• [ASSIGNMENT]: Only the lines from the one with "Given: Click the 17.43 vote percentage value" through the last line of the material below belong in the answer, copied exactly and without pictures.

═══

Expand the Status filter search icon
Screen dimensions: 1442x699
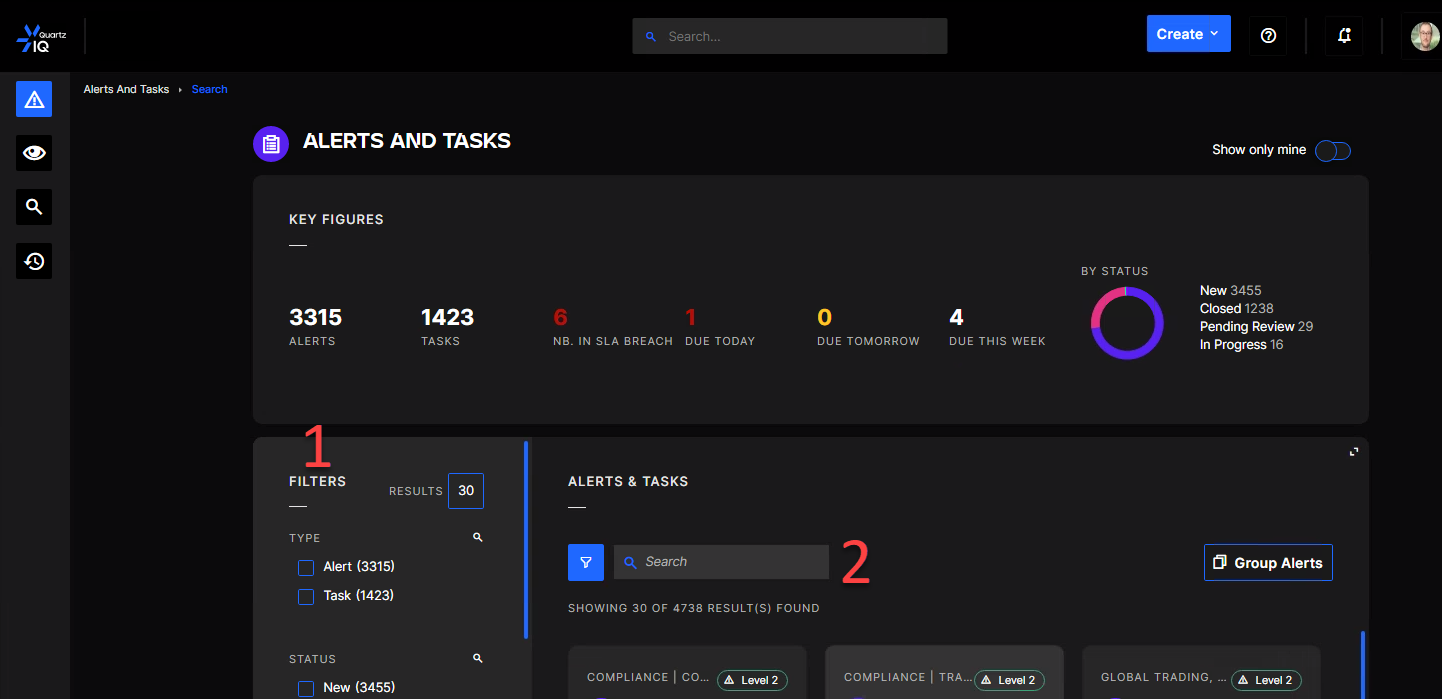[478, 659]
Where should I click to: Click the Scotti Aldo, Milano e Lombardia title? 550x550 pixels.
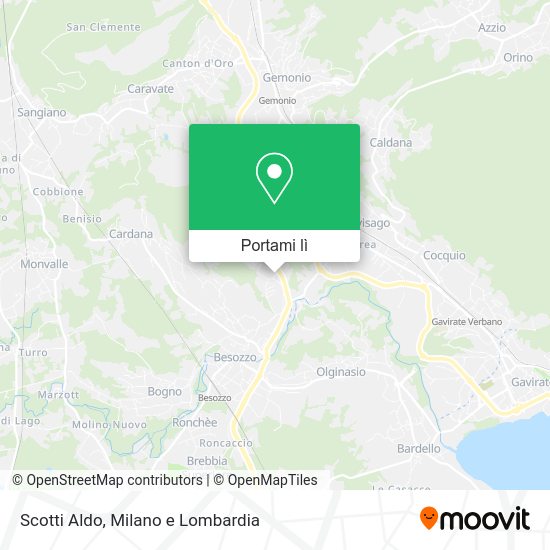pos(140,520)
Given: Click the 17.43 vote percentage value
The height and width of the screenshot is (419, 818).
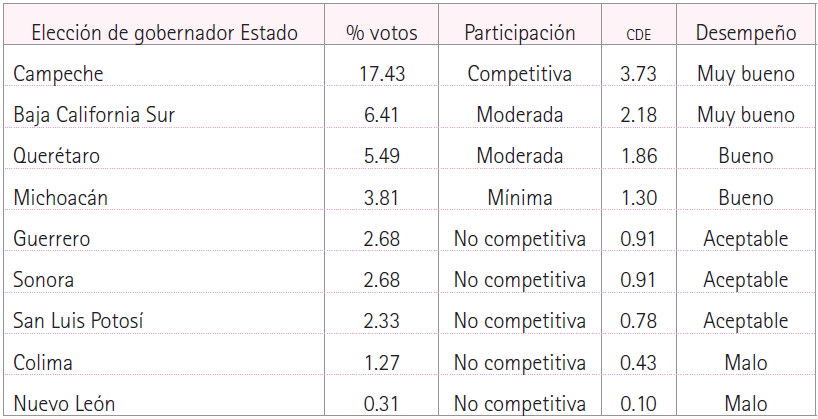Looking at the screenshot, I should pos(382,73).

═══

• [FINISHED TASK]:
Given: Click the 17.43 vote percentage value
The height and width of the screenshot is (419, 818).
Looking at the screenshot, I should pos(382,73).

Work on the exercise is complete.